Dataset

class neuromancer.dataset.DictDataset(datadict, name='train')[source]

Basic dataset compatible with neuromancer Trainer

collate_fn(batch)[source]

Wraps the default PyTorch batch collation function and adds a name field.

Parameters:

batch – (dict str: torch.Tensor) dataset sample.

class neuromancer.dataset.GraphDataset(node_attr: Dict | None = {}, edge_attr: Dict | None = {}, graph_attr: Dict | None = {}, metadata: Dict | None = {}, seq_len: int = 6, seq_horizon: int = 1, seq_stride: int = 1, graphs: Dict | None = None, build_graphs: str | None = None, connectivity_radius: float = 0.015, graph_self_loops=True, name: str = 'data')[source]
build_graphs(feature, self_loops)[source]
try:

from torch_geometric.nn import radius_graph

except:

static collate_fn(x)[source]

Batch collation for dictionaries of samples generated by this dataset. This wraps the default PyTorch batch collation function and does some light post-processing to transpose the data for NeuroMANCER models and add a “name” field.

Parameters:

batch – (list of dict str: torch.Tensor) dataset sample. Requires key ‘edge_index’

make_map()[source]

Order the sample sequences

shuffle()[source]

Randomizes the order of sample sequences

class neuromancer.dataset.SequenceDataset(data, nsteps=1, moving_horizon=False, name='data')[source]
collate_fn(batch)[source]

Batch collation for dictionaries of samples generated by this dataset. This wraps the default PyTorch batch collation function and does some light post-processing to transpose the data for NeuroMANCER models and add a “name” field.

Parameters:

batch – (dict str: torch.Tensor) dataset sample.

get_full_batch()[source]
get_full_sequence()[source]
class neuromancer.dataset.StaticDataset(data, name='data')[source]
collate_fn(batch)[source]

Batch collation for dictionaries of samples generated by this dataset. This wraps the default PyTorch batch collation function and simply adds a “name” field to a batch.

Parameters:

batch – (dict str: torch.Tensor) dataset sample.

get_full_batch()[source]
neuromancer.dataset.batch_tensor(x: Tensor, steps: int, mh: bool = False)[source]
neuromancer.dataset.denormalize_01(M, Mmin, Mmax)[source]

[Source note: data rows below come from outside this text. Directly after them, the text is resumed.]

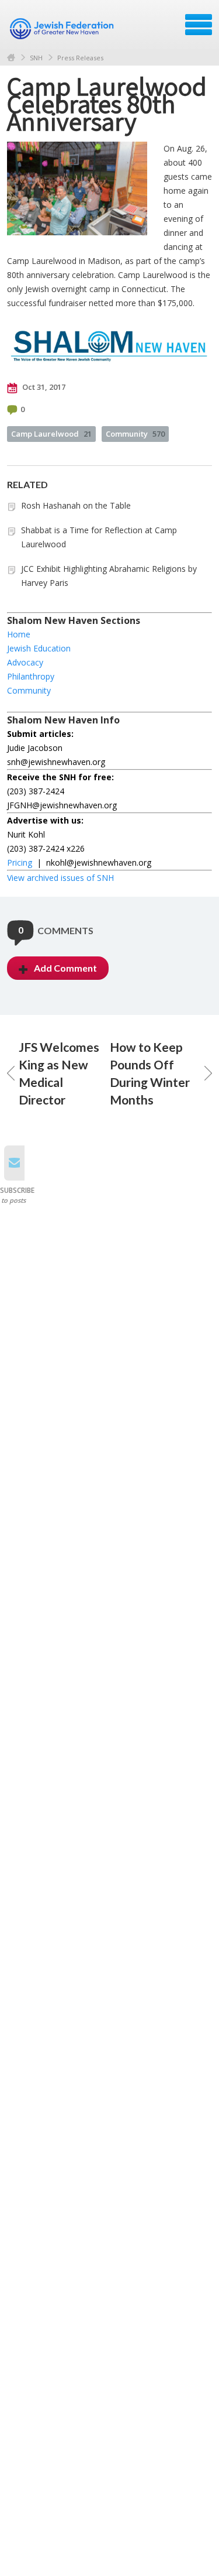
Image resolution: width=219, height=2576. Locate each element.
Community (135, 433)
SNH (36, 57)
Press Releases (80, 57)
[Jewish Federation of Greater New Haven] (63, 28)
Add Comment (65, 967)
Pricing (19, 862)
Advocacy (25, 662)
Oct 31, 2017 (42, 387)
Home (11, 57)
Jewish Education (39, 648)
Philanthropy (30, 676)
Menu (198, 24)
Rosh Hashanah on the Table (76, 505)
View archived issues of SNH (60, 877)
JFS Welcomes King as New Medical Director (59, 1073)
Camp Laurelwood (51, 433)
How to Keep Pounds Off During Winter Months (150, 1073)
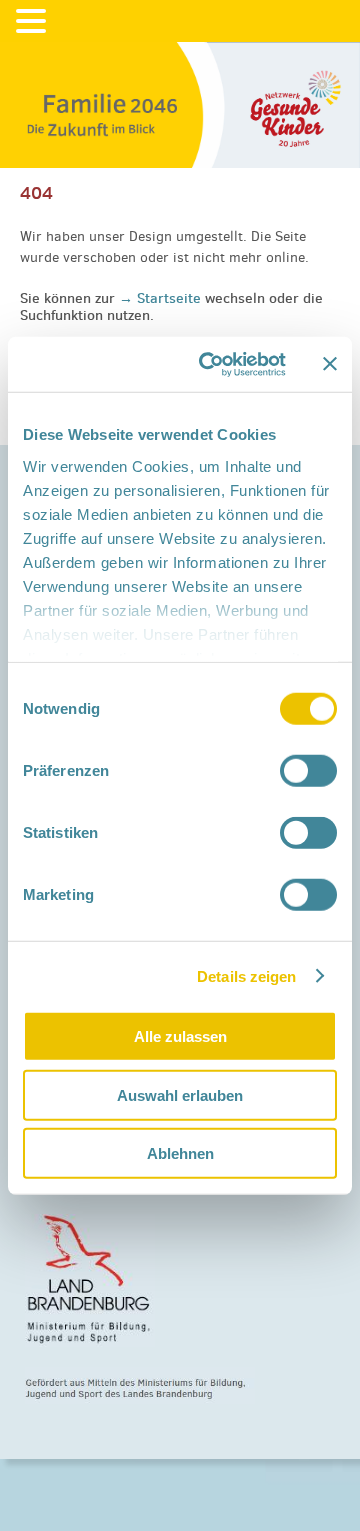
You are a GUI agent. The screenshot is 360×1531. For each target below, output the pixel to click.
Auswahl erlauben (180, 1094)
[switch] (308, 771)
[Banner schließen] (330, 364)
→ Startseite (162, 298)
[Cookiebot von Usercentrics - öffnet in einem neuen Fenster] (211, 364)
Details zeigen (246, 975)
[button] (34, 22)
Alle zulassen (180, 1036)
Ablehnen (180, 1153)
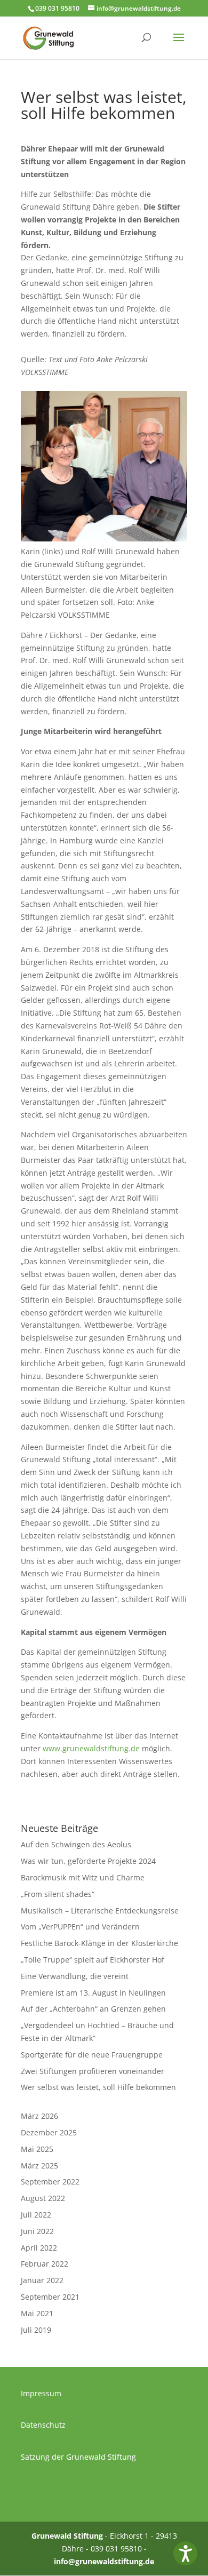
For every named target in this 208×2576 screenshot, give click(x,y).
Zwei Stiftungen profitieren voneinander (92, 2071)
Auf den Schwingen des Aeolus (76, 1844)
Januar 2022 (42, 2280)
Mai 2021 (37, 2313)
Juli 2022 (36, 2215)
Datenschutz (43, 2425)
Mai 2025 (37, 2149)
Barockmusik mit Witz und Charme (83, 1877)
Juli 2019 (36, 2330)
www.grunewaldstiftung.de (91, 1748)
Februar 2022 (44, 2264)
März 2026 (39, 2116)
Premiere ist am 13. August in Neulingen (93, 1993)
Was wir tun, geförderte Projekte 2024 (88, 1861)
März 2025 (39, 2165)
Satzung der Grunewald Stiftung (78, 2457)
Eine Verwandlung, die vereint (75, 1976)
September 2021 (50, 2297)
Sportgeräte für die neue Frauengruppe (92, 2054)
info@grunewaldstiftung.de (104, 2561)
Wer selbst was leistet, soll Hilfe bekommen (98, 2087)
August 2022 (43, 2198)
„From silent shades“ (57, 1894)
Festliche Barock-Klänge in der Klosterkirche (99, 1943)
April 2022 (39, 2248)
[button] (185, 2553)
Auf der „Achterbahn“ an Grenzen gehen (93, 2009)
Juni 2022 (37, 2231)
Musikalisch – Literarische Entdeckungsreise (100, 1910)
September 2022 (50, 2181)
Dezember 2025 (49, 2132)
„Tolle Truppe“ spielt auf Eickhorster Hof (92, 1960)
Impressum (41, 2393)
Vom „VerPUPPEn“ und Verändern (80, 1926)
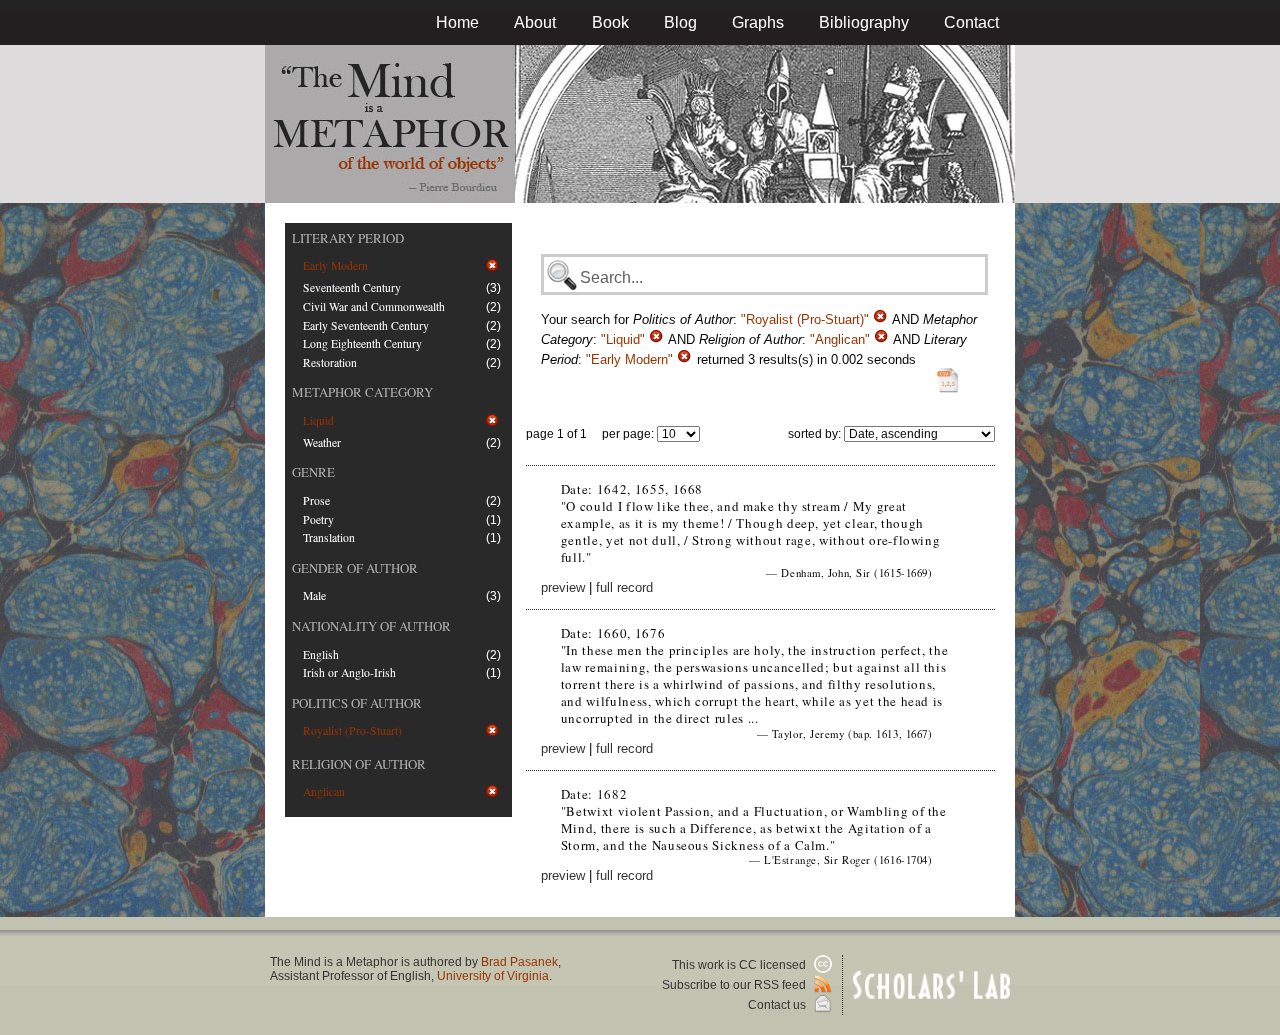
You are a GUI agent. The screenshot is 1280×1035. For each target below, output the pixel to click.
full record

denormalize min max norm :param M: (2-d np.array) Data to be normalized :param Mmin: (int) Minimum value :param Mmax: (int) Maximum value :return: (2-d np.array) Un-normalized data

neuromancer.dataset.denormalize_11(M, Mmin, Mmax)[source]

denormalize min max norm :param M: (2-d np.array) Data to be normalized :param Mmin: (int) Minimum value :param Mmax: (int) Maximum value :return: (2-d np.array) Un-normalized data

neuromancer.dataset.destandardize(M, mean, std)[source]
neuromancer.dataset.get_sequence_dataloaders(data, nsteps, moving_horizon=False, norm_type=None, split_ratio=None, num_workers=0, batch_size=None)[source]

This function will generate dataloaders and open-loop sequence dictionaries for a given dictionary of data. Dataloaders are hard-coded for full-batch training to match NeuroMANCER’s original training setup.

Parameters:
  • data – (dict str: np.array or list[dict str: np.array]) data dictionary or list of data dictionaries; if latter is provided, multi-sequence datasets are created and splits are computed over the number of sequences rather than their lengths.

  • nsteps – (int) length of windowed subsequences for N-step training.

  • moving_horizon – (bool) whether to use moving horizon batching.

  • norm_type – (str) type of normalization; see function normalize_data for more info.

  • split_ratio – (list float) percentage of data in train and development splits; see function split_sequence_data for more info.

  • num_workers – (int, optional) how many subprocesses to use for data loading. 0 means that the data will be loaded in the main process. (default: 0)

  • batch_size – (int, optional) how many samples per batch to load (default: full-batch via len(data)).

neuromancer.dataset.get_static_dataloaders(data, norm_type=None, split_ratio=None, num_workers=0, batch_size=32)[source]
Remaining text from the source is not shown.